In Brigham, the defendant and the deceased were involved in a fight in which the deceased was initially the principle aggressor. The defendant then pulled a knife and stabbed the deceased. The Court of Appeals held that the defendant may have been initially justified in using force in self-defense. His use of the knife, however, was excessive force negating his right to a self-defense instruction. 52 Wn. App. at 210. In other words, the defendant's use of the knife was unjustified.
In this case, if the jury believed defendant's testimony, it could conclude that the deceased was not justified in shooting at the defendant. The record reflects that the *634defendant presented evidence arguably showing that he withdrew from his initial aggression. He pointed his gun toward the ground, told the decedent he meant him no harm and that he did not take any drugs, and released his grip from the decedent's gun. Under those circumstances the defendant's right to self-defense was an issue the jury should have been able to consider.
RCW 9A.16.050 specifically makes self-defense a statutory defense to a charge of homicide. Felony murder is a homicide and therefore the statute is applicable. The trial court refused the self-defense instruction because, in its view, the fact that the defendant held the gun in his hand precluded a jury from finding justifiable homicide.

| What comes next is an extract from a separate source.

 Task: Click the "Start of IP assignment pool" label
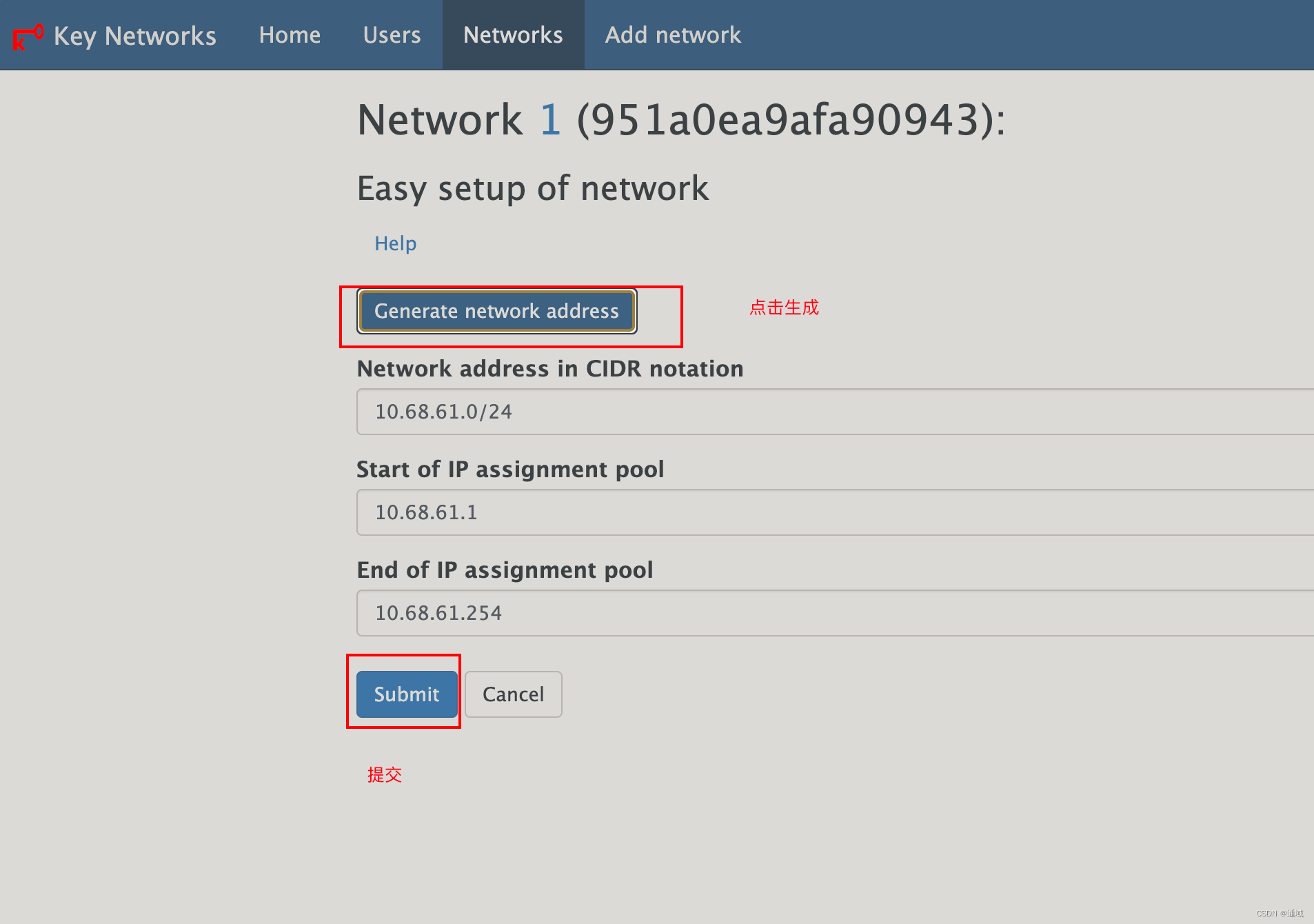click(510, 470)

The trial court erred in its refusal to instruct on the issue. The question of whether the defendant sufficiently withdrew from his initial aggression so as to make the homicide justifiable is a question for the jury to decide.

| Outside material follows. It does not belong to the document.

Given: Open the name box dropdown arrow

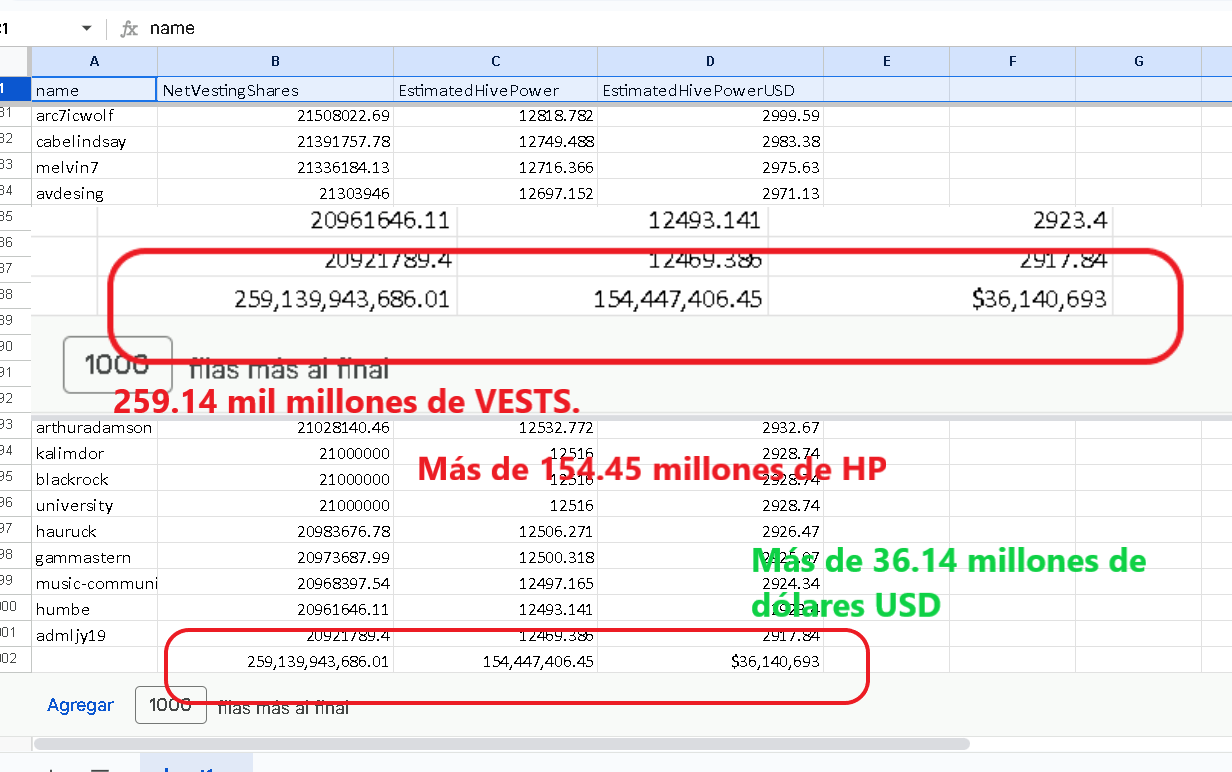Looking at the screenshot, I should (x=86, y=28).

The case should be reversed and remanded for a new trial.
Smith, J., concurs with Utter, J.
"Homicide is also justifiable when committed either:
"(1) In the lawful defense of the slayer, or his or her husband, wife, parent, child, brother, or sister, or of any other person in his presence or company, when there is reasonable ground to apprehend a design on the part of the person slain to commit a felony or to do some great personal injury to the slayer or to any such person, and there is imminent danger of such design being accomplished; or
"(2) In the actual resistance of an attempt to commit a felony upon the slayer, in his presence, or upon or in a dwelling, or other place of abode, in which he is." RCW 9A.16.050.
”Homicide is the killing of a human being . . . and is either (1) murder, (2) homicide by abuse, (3) manslaughter, (4) excusable homicide, or (5) justifiable homicide." RCW 9A.32.010.
In McConaghy, this court approved a jury instruction that read: "'An accused person who is an aggressor in an affray . . . cannot invoke the doctrine of self-defense or be justified in shooting to prevent injury, unless before such shooting, [he] in good faith sought and endeavored to withdraw from and abandon the conflict.'" 84 Wash, at 170-71.
Numerous other states have also adopted the revival theory of self-defense. See Annot., Comment Note: Withdrawal, After Provocation of Conflict, as Reviving Right of Self-Defense, 55 A.L.R.3d 1000 (1974).